■ **Exercise objective**
Find the line that contains "Instruction: Click the OS: 64 bits line" in the records below, then repeat exactly that line and each one after it, leaving pictures out.

■ **Dataset extract**
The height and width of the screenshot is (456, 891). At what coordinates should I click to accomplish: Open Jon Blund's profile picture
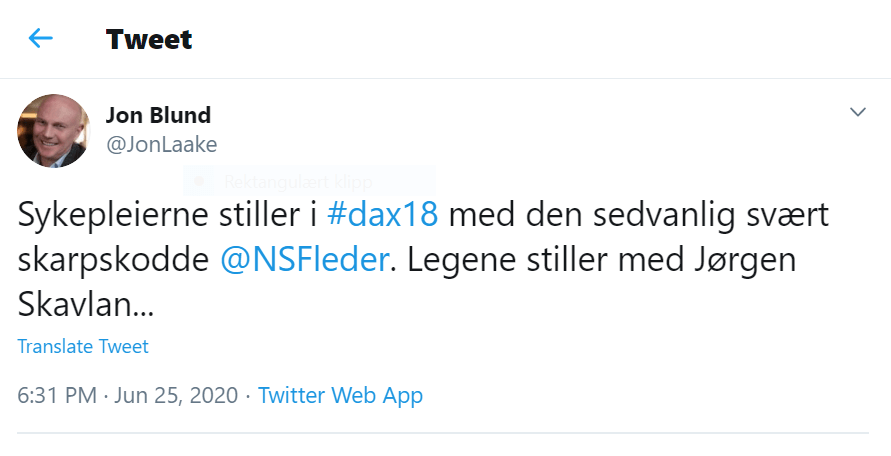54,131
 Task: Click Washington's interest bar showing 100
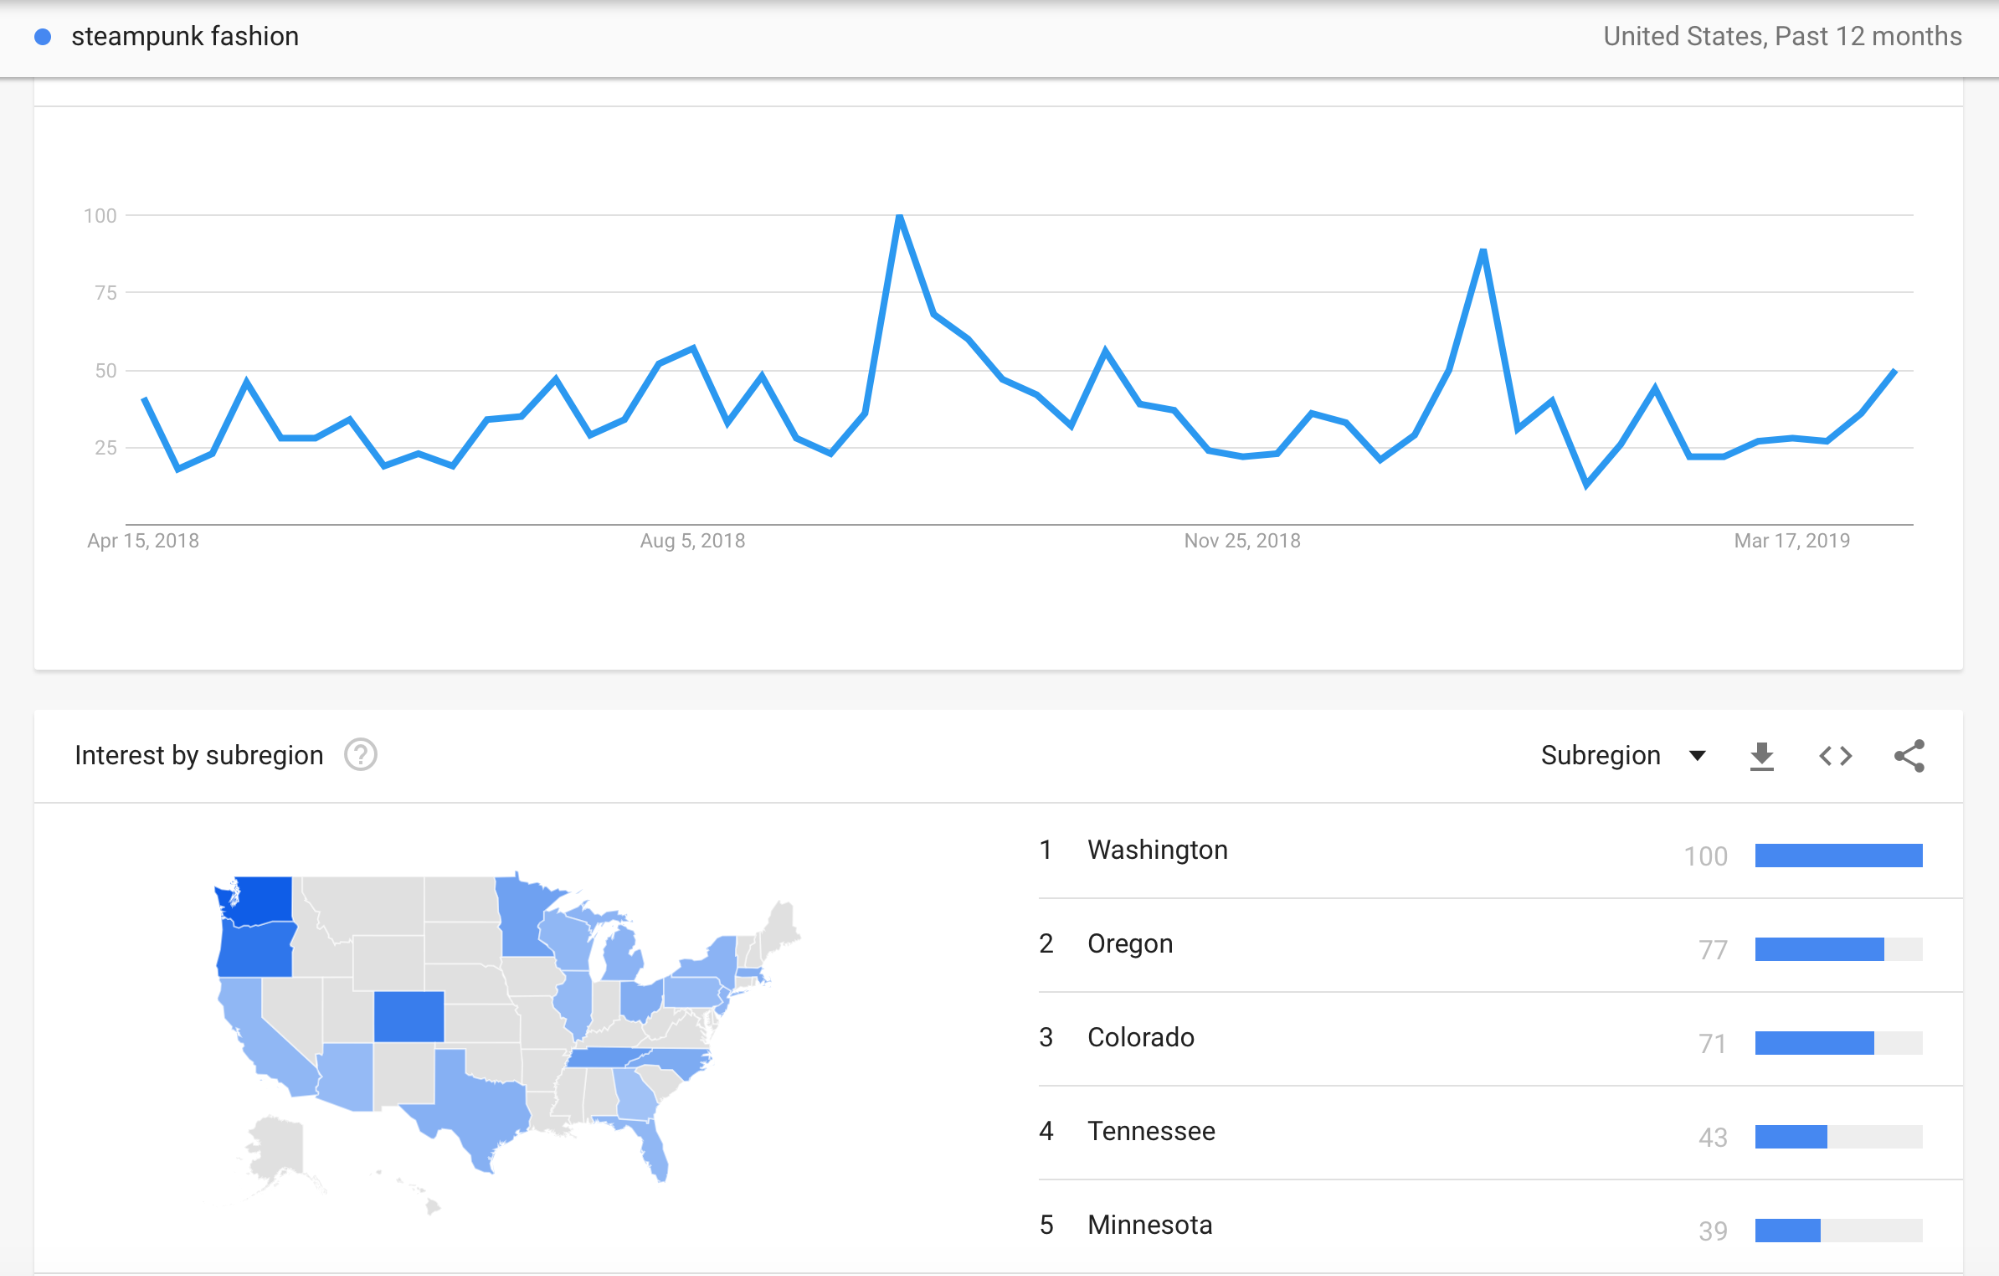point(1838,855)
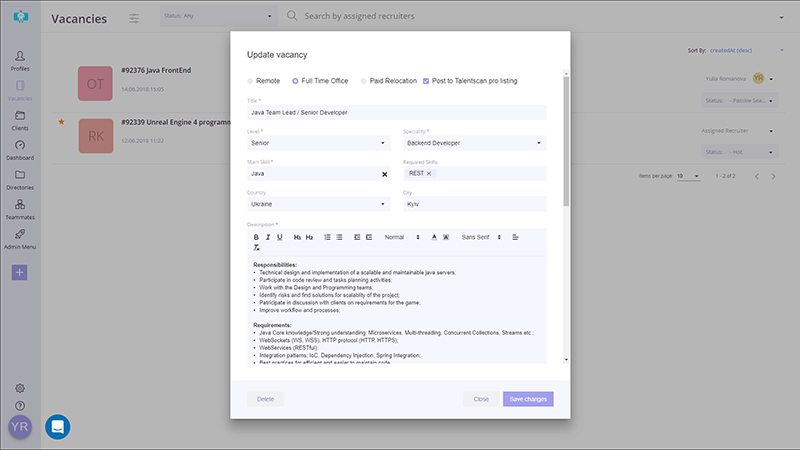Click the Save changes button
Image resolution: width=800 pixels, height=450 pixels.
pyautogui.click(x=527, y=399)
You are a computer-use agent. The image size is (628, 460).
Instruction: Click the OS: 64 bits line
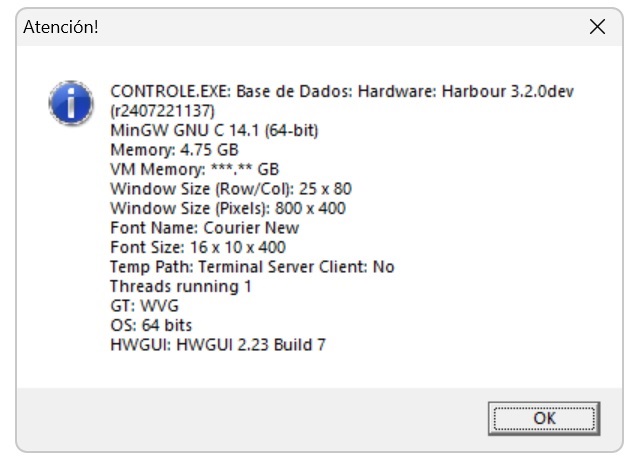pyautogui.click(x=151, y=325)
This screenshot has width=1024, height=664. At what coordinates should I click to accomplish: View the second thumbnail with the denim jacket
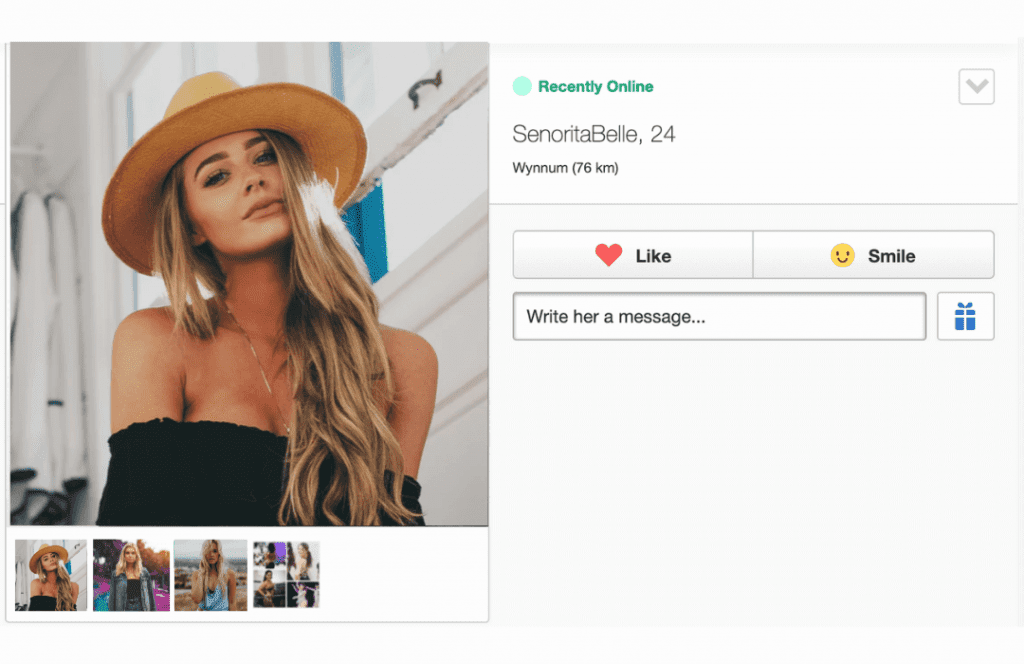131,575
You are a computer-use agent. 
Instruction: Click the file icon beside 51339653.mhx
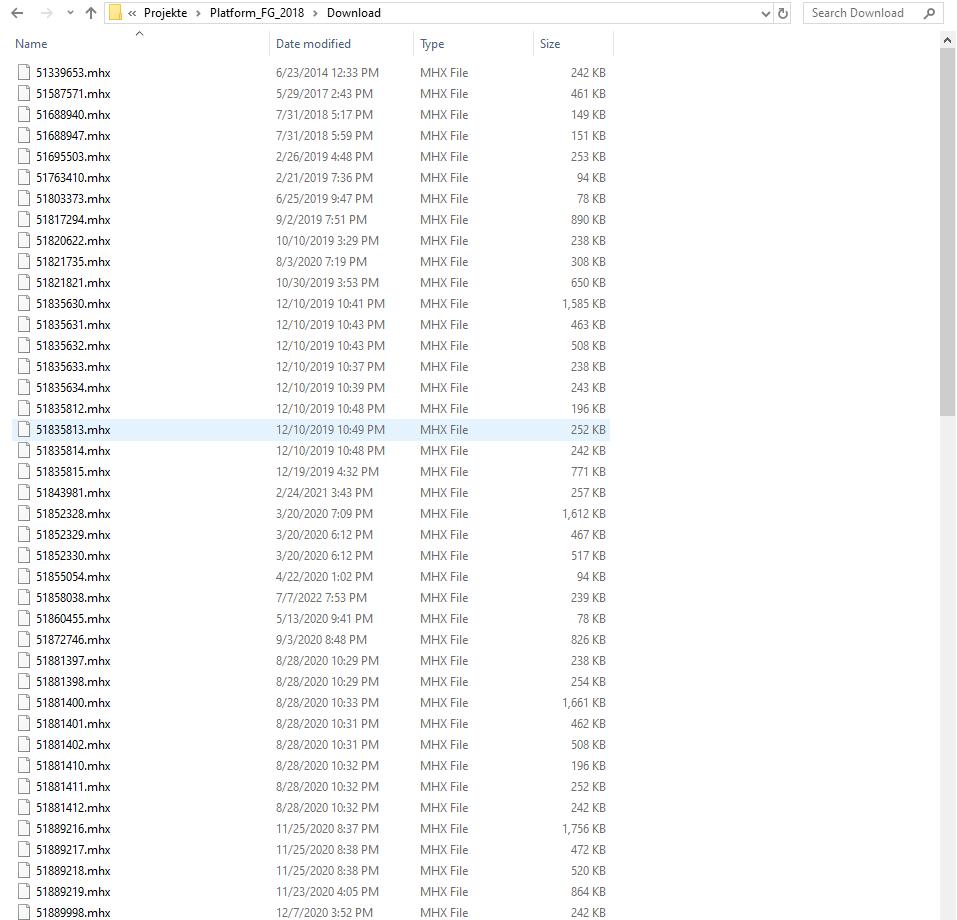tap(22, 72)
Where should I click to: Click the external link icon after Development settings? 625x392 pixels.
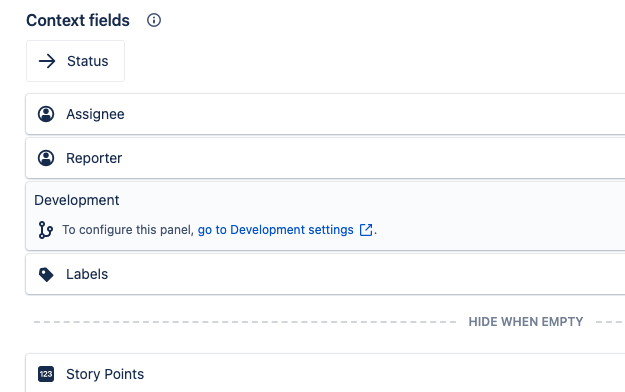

■ **Solution for this task**
Instruction: Click the OS: 64 bits line
pyautogui.click(x=151, y=325)
This screenshot has width=1024, height=664. At what coordinates should I click to accomplish: View the second thumbnail with the denim jacket
131,575
You are a computer-use agent. 
Instruction: Click the file icon beside 51339653.mhx
tap(22, 72)
Where should I click to: Click the external link icon after Development settings? 625x392 pixels.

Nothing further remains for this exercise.